La cosa risulta intrigante inizialmente, per poi perdere mordente proseguendo: a meno che non veniate rapiti dai bizzarri racconti quali, per esempio, la nascita di Garuda, esiste la possibilità che queste digressioni possano divenire un peso o risultare addirittura noiose, in particolare in quanto ben poco di quanto vediamo ha reali ricadute o importanza con ciò che ci troviamo noi – come giocatori e come Raji – a fare.
In pratica un ripasso scolastico che alcuni potrebbero trovare superfluo.

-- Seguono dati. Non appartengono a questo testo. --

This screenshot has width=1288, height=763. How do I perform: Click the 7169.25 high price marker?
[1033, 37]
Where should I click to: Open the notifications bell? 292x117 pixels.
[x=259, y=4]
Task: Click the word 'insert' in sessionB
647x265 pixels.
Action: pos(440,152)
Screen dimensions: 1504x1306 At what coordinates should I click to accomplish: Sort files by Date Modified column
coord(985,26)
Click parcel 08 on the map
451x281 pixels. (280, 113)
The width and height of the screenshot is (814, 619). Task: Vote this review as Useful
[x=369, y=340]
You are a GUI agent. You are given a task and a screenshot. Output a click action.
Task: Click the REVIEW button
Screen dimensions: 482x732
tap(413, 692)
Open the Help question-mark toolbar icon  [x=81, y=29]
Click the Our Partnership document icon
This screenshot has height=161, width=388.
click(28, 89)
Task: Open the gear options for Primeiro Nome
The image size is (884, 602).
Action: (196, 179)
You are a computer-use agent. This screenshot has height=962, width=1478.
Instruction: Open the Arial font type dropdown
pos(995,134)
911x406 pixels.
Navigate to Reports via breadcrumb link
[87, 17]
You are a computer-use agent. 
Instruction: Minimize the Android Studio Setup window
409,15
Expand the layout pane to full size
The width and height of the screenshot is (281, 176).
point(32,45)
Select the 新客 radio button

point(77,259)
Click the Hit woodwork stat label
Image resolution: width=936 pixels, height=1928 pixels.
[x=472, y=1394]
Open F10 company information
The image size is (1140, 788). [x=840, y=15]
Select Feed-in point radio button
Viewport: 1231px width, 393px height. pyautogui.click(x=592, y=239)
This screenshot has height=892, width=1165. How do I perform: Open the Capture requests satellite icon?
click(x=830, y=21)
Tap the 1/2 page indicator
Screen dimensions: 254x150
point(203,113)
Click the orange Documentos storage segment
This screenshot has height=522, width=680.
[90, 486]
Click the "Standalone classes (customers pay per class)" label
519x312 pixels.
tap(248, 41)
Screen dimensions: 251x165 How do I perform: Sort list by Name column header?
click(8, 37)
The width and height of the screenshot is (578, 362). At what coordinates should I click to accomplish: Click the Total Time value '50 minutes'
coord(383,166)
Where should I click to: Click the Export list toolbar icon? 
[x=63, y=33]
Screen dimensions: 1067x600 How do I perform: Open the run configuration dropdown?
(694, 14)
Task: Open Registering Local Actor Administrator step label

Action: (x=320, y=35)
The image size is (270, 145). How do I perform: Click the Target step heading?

Ed è un peccato, perché se c’è una cosa che si può dire con certezza è che il gioco è ricolmo di amore per la propria cultura e carico dell’entusiasmo necessario ad utilizzare il medium videoludico per rappresentarla con orgoglio. Provo grande rispetto per il lavoro svolto, in particolare ripensando alla bellezza di avere un team multiculturare di tredici persone, provenienti da India, Grecia, Australia, Brasile e Regno Unito: un vero e proprio esempio da seguire.
Il rispetto e la stima per il progetto, però, non bastano a dimenticare i limiti del progetto e la dissonanza tra le varie parti: ho spesso apprezzato le produzioni originali, magari slegate dai canoni ludici più tradizionali, ma solo quando queste mostravano coerenza e solidità nel perseguire il proprio obiettivo.
Raji: An Ancient Epic prova a fare tante cose, mostrando anche del talento (in particolare dal lato artistico) e potenziale per migliorare in una futura produzione che… è d’obbligo, a questo punto: questo titolo infatti reclama prepotentemente un sequel che possa raffinare le meccaniche, espandere il level design (aggiungendone articolarità) e raccordare a dovere una storia che, pur raggiungendo un suo termine, merita ben altra conclusione.